Fare sesso prima di una gara si può: atleti stranieri meglio degli italiani



Dopo aver sfatato il tabù nel mondo dello sport secondo il quale non si può fare sesso prima di una gara senza conseguenze negative sulla prestazione sportiva, arriva adesso la conferma che gli atleti italiani sono gli sportivi che lo fanno di meno. Il 95% degli atleti stranieri ha tra i 10 ed i 20 rapporti sessuali al mese, contro il 71% degli italiani. Eppure solo al 42% degli stranieri capita di fare sesso la sera prima della gara, contro il 63% degli italiani. E’ quanto emerge dalla prima indagine condotta dall’Associazione italiana per la ricerca in sessuologia (Airs), su un campione di 134 giocatori di basket professionisti di serie A e Legadue, 75 dei quali italiani e 59 stranieri. Ragazzi con un'età media di 27 anni e con una partner stabile per il 44%.

Dalla ricerca viene fuori che gli atleti stranieri sono indisciplinati poiché in maggior misura (41% contro il 27% degli italiani) vien detto che l’attività sessuale praticata nell’imminenza di allenamenti o competizioni sportive è negativa sulla prestazione. "Il 61% degli atleti -spiega Franco Avenia, presidente dell’Airs- ha dichiarato che i risultati positivi delle gare accrescono il proprio desiderio sessuale, mentre per il 34% perdere lo deprime".

Per il 50% degli atleti, tra un rapporto sessuale e una competizione devono intercorrere dalle 16 alle 24 ore o più. Nei fatti, però, solo il 17% lo fa prima delle 24 ore che precedono la gara. Questo malgrado il 34% ritenga l'attività sessuale praticata nell'imminenza di allenamenti o gare negativa ai fini della prestazione.

"Fare sesso -dice Avenia- fa bene a livello psicologico. Allenta la tensione, soprattutto in quegli atleti troppo carichi a livello agonistico". Poche, invece, le controindicazioni. "Sostanzialmente un'attività sessuale ‘frettolosa’ non comporta deficit a livello fisico. Il dispendio energico è minimo. Diverso, invece, se ci si abbandona alla passione per una o due ore. In questo caso -spiega l'esperto- si può andare incontro a una ridotta reattività, che prima di una gara è sicuramente un danno".
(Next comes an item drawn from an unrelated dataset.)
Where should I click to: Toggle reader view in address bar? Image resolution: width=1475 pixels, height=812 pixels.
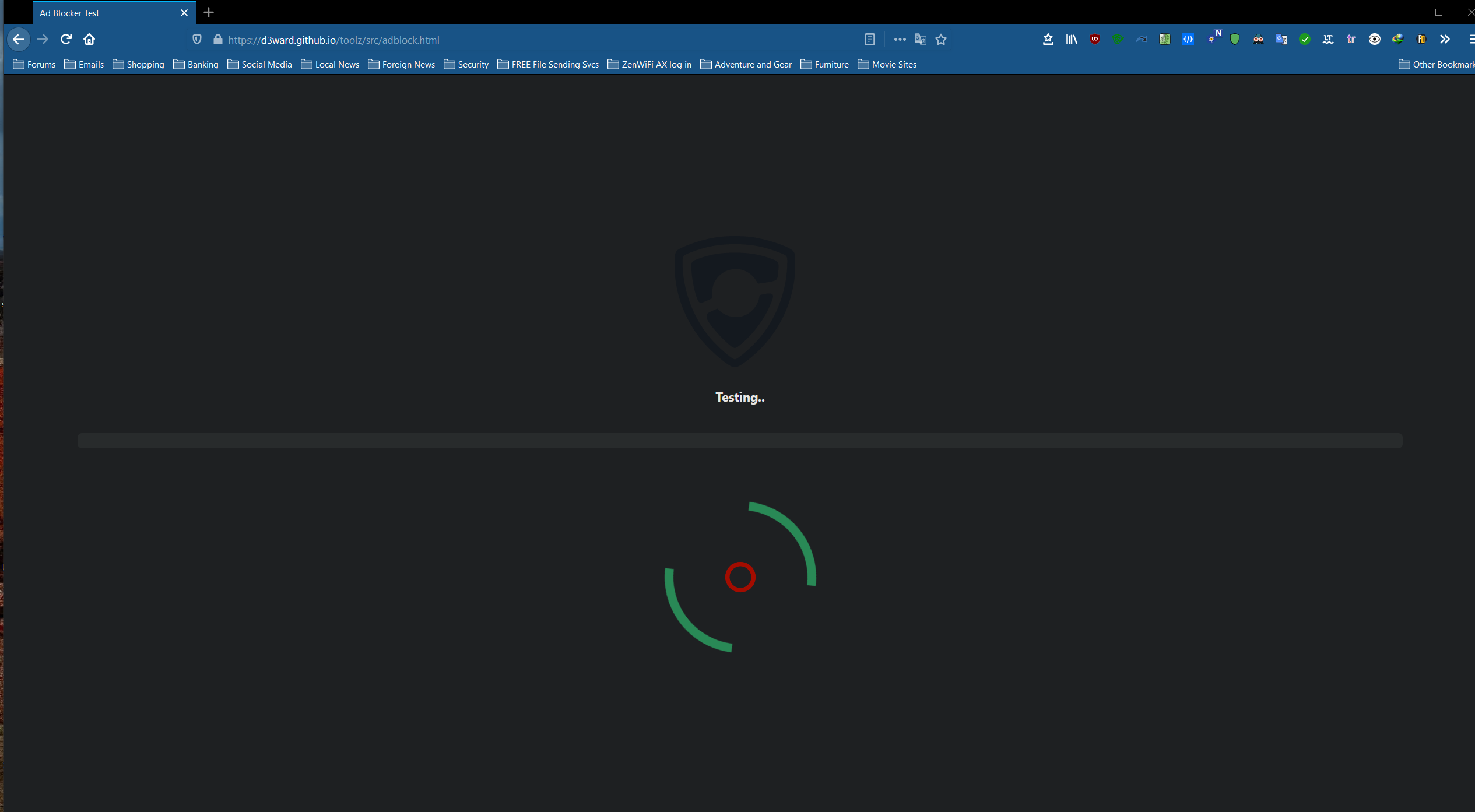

Emergono anche altre differenze fra le lenzuola. Gli atleti stranieri sembrano meno influenzati dai risultati delle gare. Solo per il 56% l'esito della competizione accresce il desiderio sessuale, contro il 65% degli italiani. E solo per il 27% dei cestisti stranieri i risultati negativi diminuiscono la libido, contro il 40% degli italiani.

Le ore più calde sembrano essere quelle successive alla gara: per il 99% degli atleti il sesso dopo la partita non ha nessun effetto negativo sulla forma psicofisica. Ad avere rapporti subito dopo il match è il 65% degli sportivi. Se poi la partita è vinta, la passione sembra non avere limiti.